Contacté par L’Usine Nouvelle, l’armateur danois Maersk programme ainsi ses transits entre 30 et 14 jours à l'avance, «en fonction de la taille et de la direction» des 44 à 55 navires qu’il fait passer chaque mois par le canal. «Ce genre d’évènement est déjà arrivé dans le passé, même si on peut imaginer que la fréquence et l’allongement des durées de restrictions vont augmenter avec le réchauffement climatique, indique Antoine Person, directeur général adjoint de Louis Dreyfus Armateurs. L'armateur français n'a plus de navires en transit depuis la cession de sa flotte de vraquiers en 2022. Pour l’instant, il n'y a pas eu d’effet significatif sur le transport maritime au niveau global». De son côté CMA-CGM n’a pas souhaité donner de précisions sur ses activités.
Pour s’adapter à la baisse des créneaux disponibles, les compagnies ont plusieurs options. «Il faut que les navires soient moins lourds pour passer avec un tirant d’eau réduit, indique un armateur français qui souhaite rester anonyme. L’on peut décharger une partie des marchandises pour qu’elles traversent Panama par le train et soient ré-embarquées après le transit.» De son côté, Maersk indique avoir déployé des navires supplémentaires pour ne pas perdre de capacités de transit et analyse les données météo et portuaires pour trouver les meilleurs créneaux.

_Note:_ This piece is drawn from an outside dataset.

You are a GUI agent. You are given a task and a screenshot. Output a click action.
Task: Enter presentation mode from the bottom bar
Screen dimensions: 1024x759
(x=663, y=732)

Si le transport de marchandises est touché, il n’y aura aucun changement pour les 210 navires de croisière qui doivent passer par le canal d’ici mai 2024. Les réservations ont été faites à l’avance et leur tirant plus faible ne les expose pas à la sécheresse.
Quels sont les projets pour le futur du Canal ?
Face au manque d’eau qui risque de devenir récurrent à cause du réchauffement climatique, les autorités ont annoncé en septembre un projet pour créer un nouveau réservoir d’eau douce. Prévu pour soulager le lac Gatun, ce dernier serait situé sur le fleuve Indio. Un tunnel de 8 kilomètres le relierait au lac Gatun mais reste à construire. Un autre projet pour utiliser les eaux du lac Bayano est également envisagé.